Furthermore, the ADF 2 includes, as motors that drive each of the
units of the ADF 2 by outputting signals from the controller 100, a
pickup motor 101, a feed motor 102, a read motor 103, a discharge
motor 104, and a bottom-plate elevation motor 105. All of the
motors are connected to the controller 100.
The bottom-plate elevation motor 105 moves the movable document
table 11a up and down. The pickup motor 101 moves the pickup roller
47 up and down. The feed motor 102 rotates the pickup roller 47,
the feed belt 49, the reverse roller 50, the pullout rollers 52,
and the intermediate rollers 54. The read motor 103 rotates the
read entrance rollers 56, the first read roller 69, the first read
exit rollers 63, and the second read exit rollers 67. The discharge
motor 104 rotates the discharge rollers 68.
Each of the motors is controlled by the controller 100 based on the
detection signals obtained from the sensors as described above.
Furthermore, the second reading unit 65 is connected to the
controller 100.
The copier 1 includes a main-body control unit 111 that controls
the entire apparatus, and includes a main-body operating unit 108
that performs various input operations and gives instructions on
operations. The controller 100 and the main-body control unit 111
are connected to each other via an interface (I/F) 107 so as to
transmit and receive data, such as control signals, to and from
each other. In the main-body operating unit 108, a user can select
a double-sided mode or a single-sided mode as a read mode for
reading a document by the ADF 2. The user may set the same read
mode for all of documents stacked on the document table 11 or set a
different read mode for each of the documents. For example, it may
be possible to set the double-sided mode for the first and the
tenth documents in a stack of ten documents and set the
single-sided mode for the rest of the documents.
In the ADF 2 configured as above, when the read entrance sensor 55
detects the leading end of the document conveyed by the first
reading/conveying unit 84, the document conveying speed is
decelerated to the same speed as a read conveying speed before the
leading end of the document enters a nip between the read entrance
rollers 56. At the same time, the read motor 103 is rotated
clockwise (CW), so that the read entrance rollers 56, the first
read roller 69, the first read exit rollers 63, and the second read
exit rollers 67 are rotated.
When the registration sensor 57 detects the leading end of the
document, the conveying speed of the document is decelerated over a
predetermined distance and the document is temporarily stopped in
front of a read position 7a. At this time, the controller 100
transmits a registration stop signal to the main-body control unit
111 via the I/F 107. Subsequently, when the main-body control unit
111 receives a read start signal, the conveying speed of the
document stopped for the registration is accelerated to a
predetermined conveying speed before the leading end of the
document reaches the read position 7a and the document is conveyed.
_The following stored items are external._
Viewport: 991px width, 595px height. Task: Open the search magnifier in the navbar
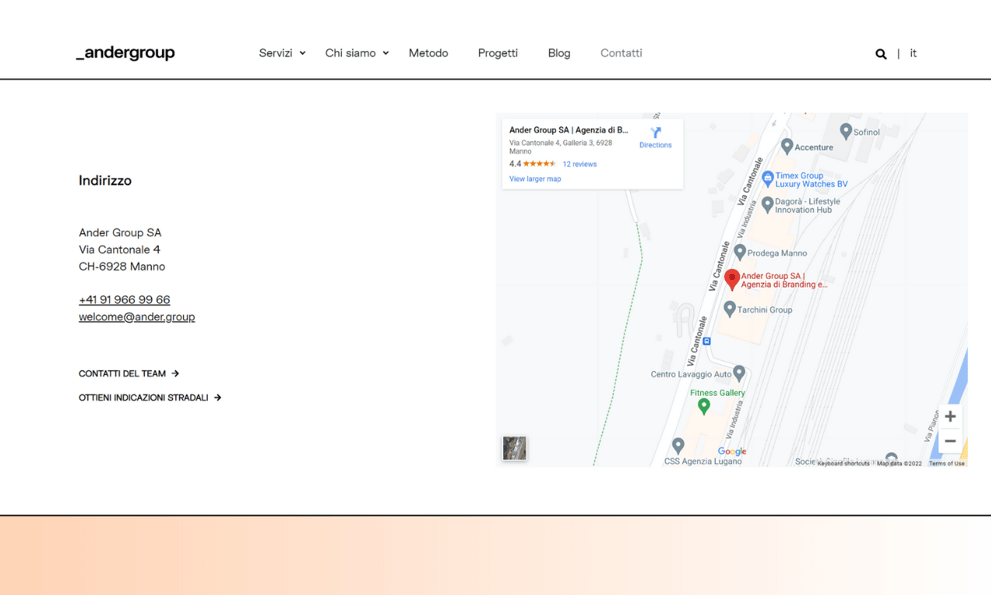click(x=880, y=53)
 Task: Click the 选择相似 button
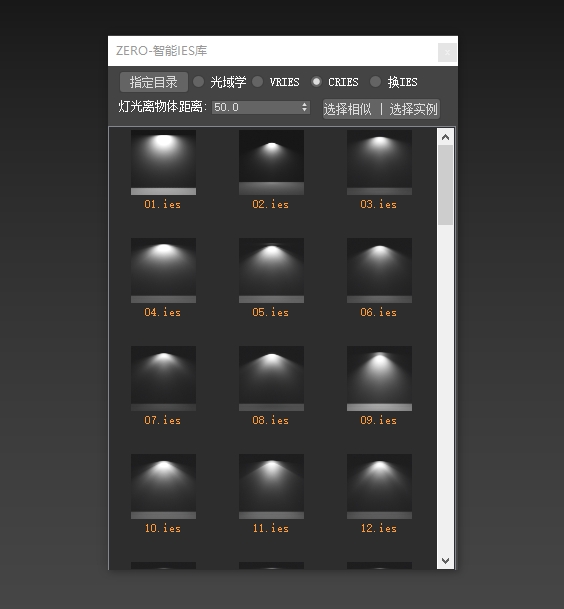pyautogui.click(x=347, y=109)
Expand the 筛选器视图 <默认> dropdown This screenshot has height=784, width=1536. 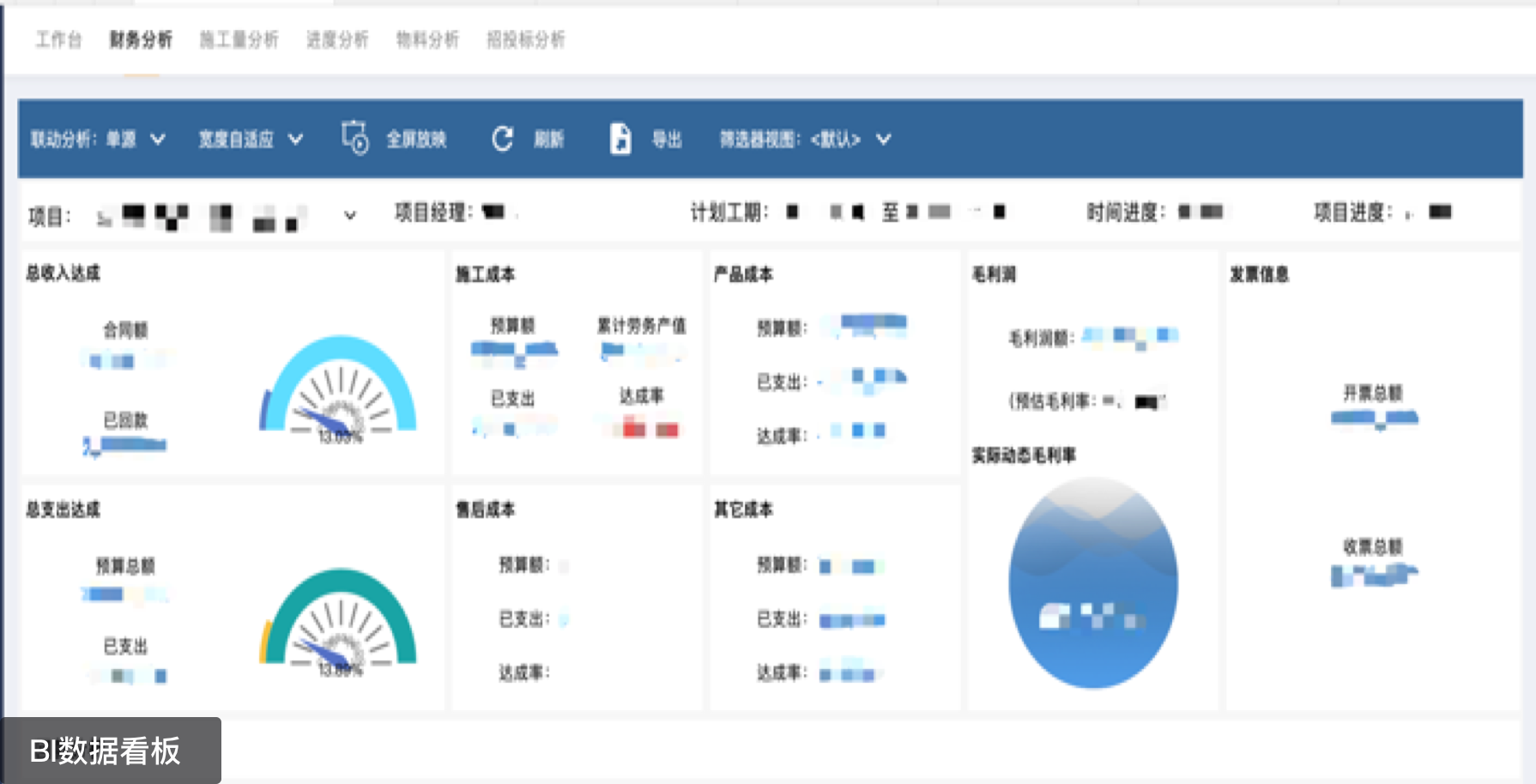click(883, 139)
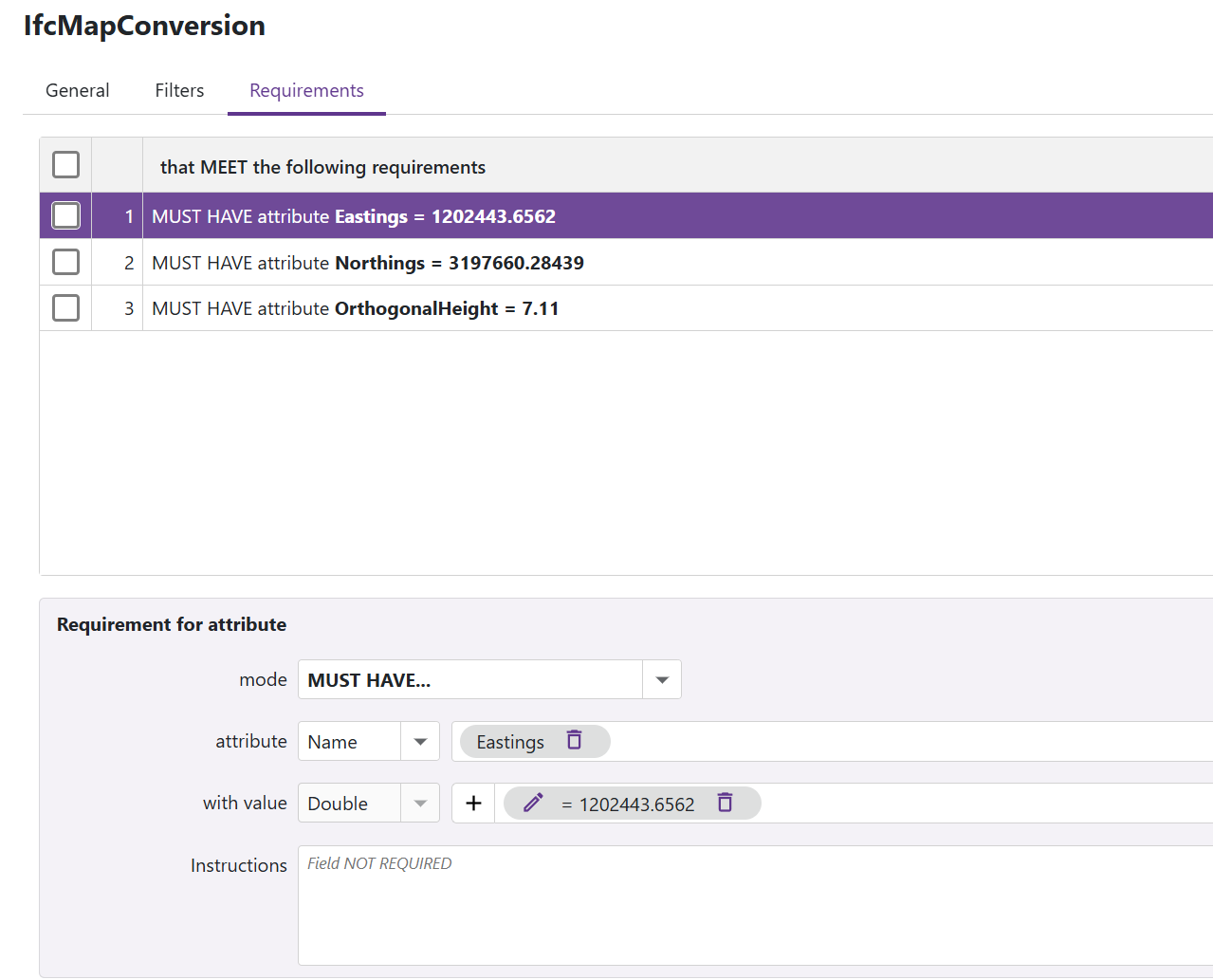Viewport: 1213px width, 980px height.
Task: Edit the value using the pencil icon
Action: tap(531, 803)
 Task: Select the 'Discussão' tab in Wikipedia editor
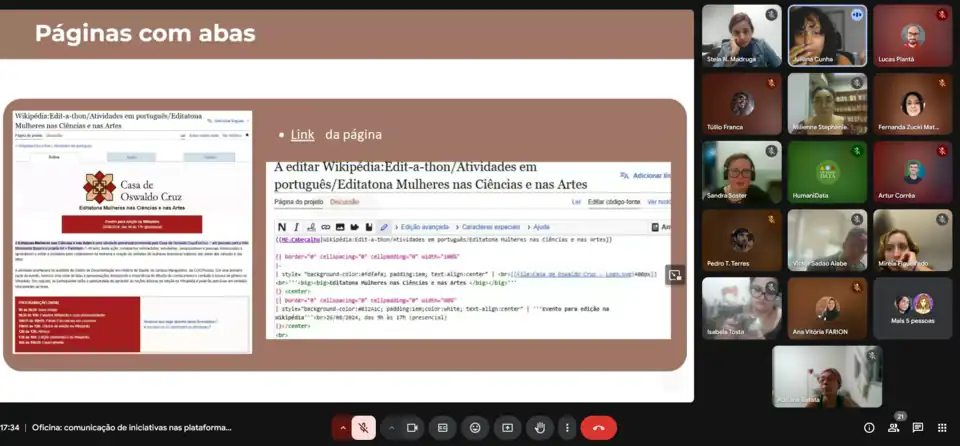click(x=344, y=202)
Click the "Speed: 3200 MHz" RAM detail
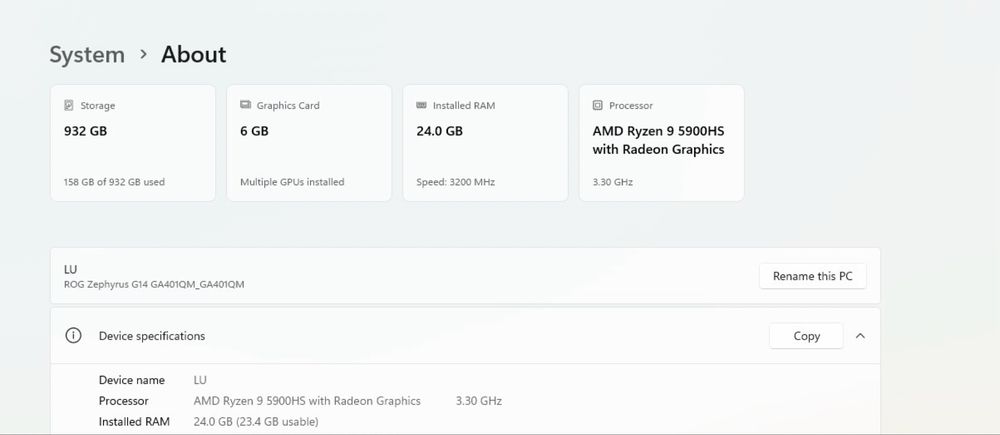1000x435 pixels. pyautogui.click(x=455, y=182)
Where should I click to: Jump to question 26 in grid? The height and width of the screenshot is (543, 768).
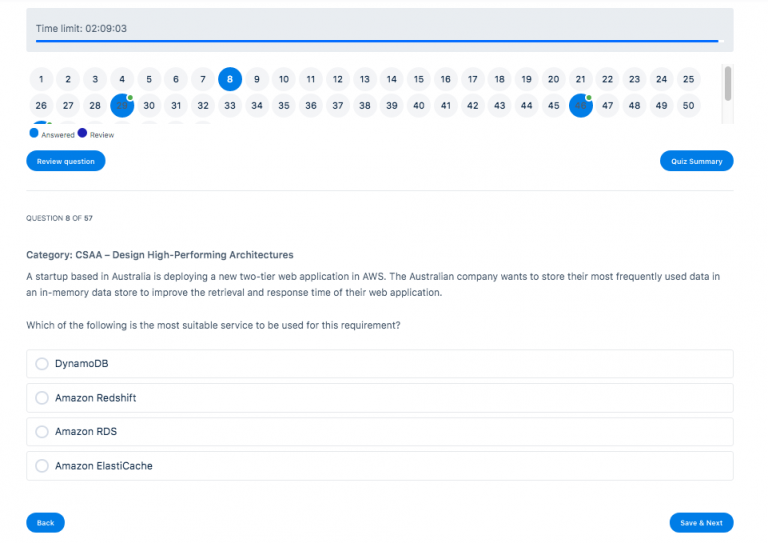[41, 105]
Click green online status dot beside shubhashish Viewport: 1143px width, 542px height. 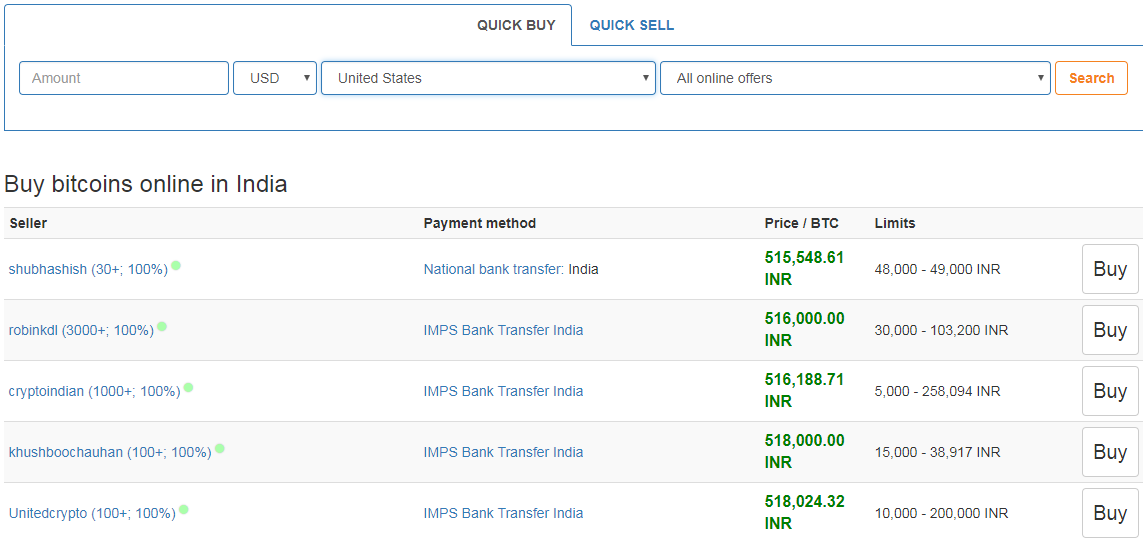[176, 266]
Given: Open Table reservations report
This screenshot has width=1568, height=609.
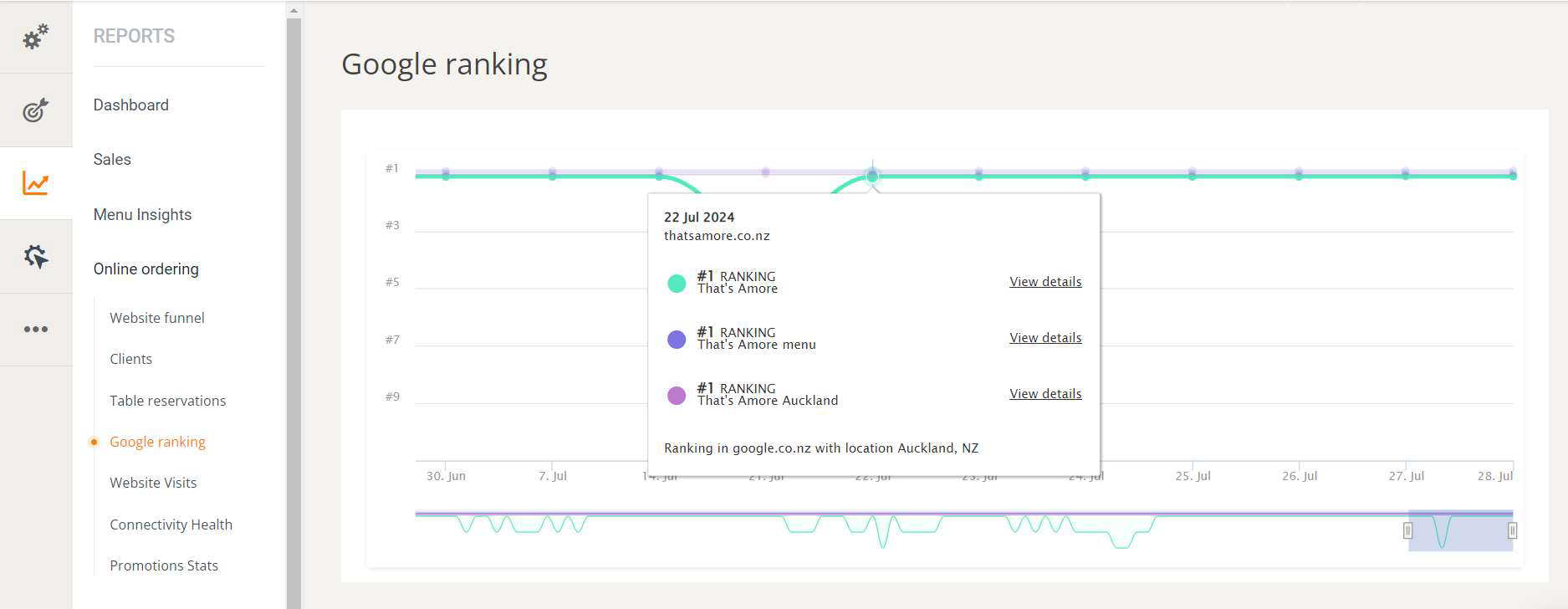Looking at the screenshot, I should (x=167, y=401).
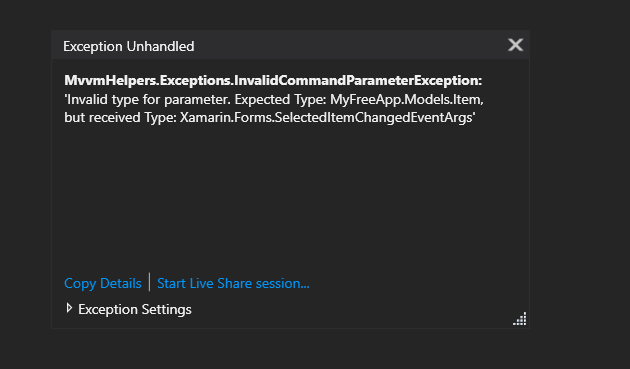Click the Copy Details link
Image resolution: width=630 pixels, height=369 pixels.
(x=103, y=283)
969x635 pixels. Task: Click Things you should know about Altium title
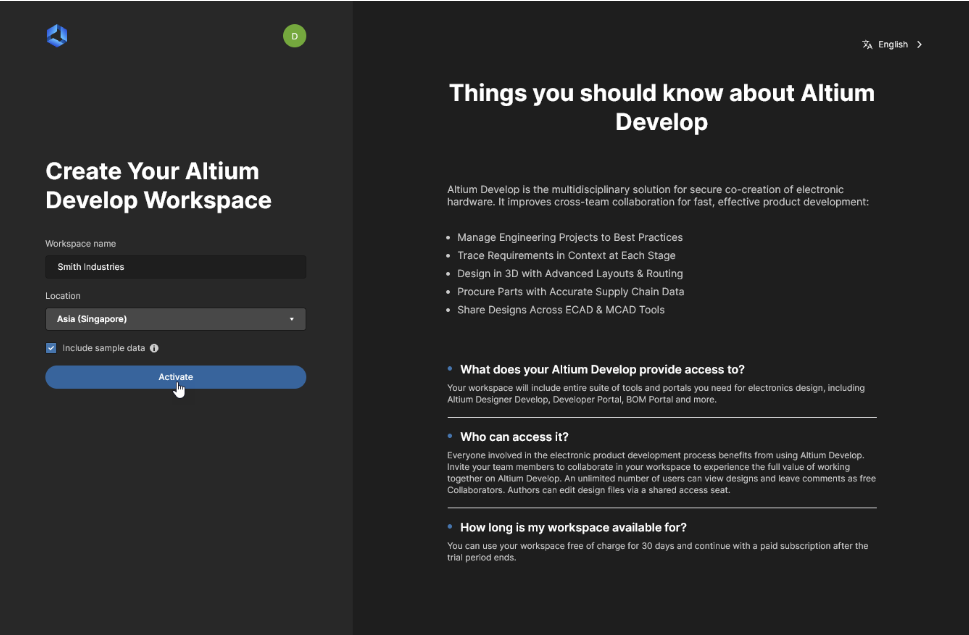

At a timing at which the leading end of the document detected based
on a pulse count of the read motor 103 reaches the first
reading/conveying unit 84, a gate signal indicating a valid image
area of the first surface (front side) in the sub-scanning
direction is transmitted to the main-body control unit 111 until
the trailing end of the document passes through the first
reading/conveying unit 84.
When the read mode is the single-sided mode, the document that has
passed through the first reading/conveying unit 84 is conveyed to
the discharge unit 86 via the second reading unit 65. In this case,
when the discharge sensor 64 detects the leading end of the
document, the discharge motor 104 is rotated clockwise (CW) to
thereby rotate the discharge rollers 68 counterclockwise.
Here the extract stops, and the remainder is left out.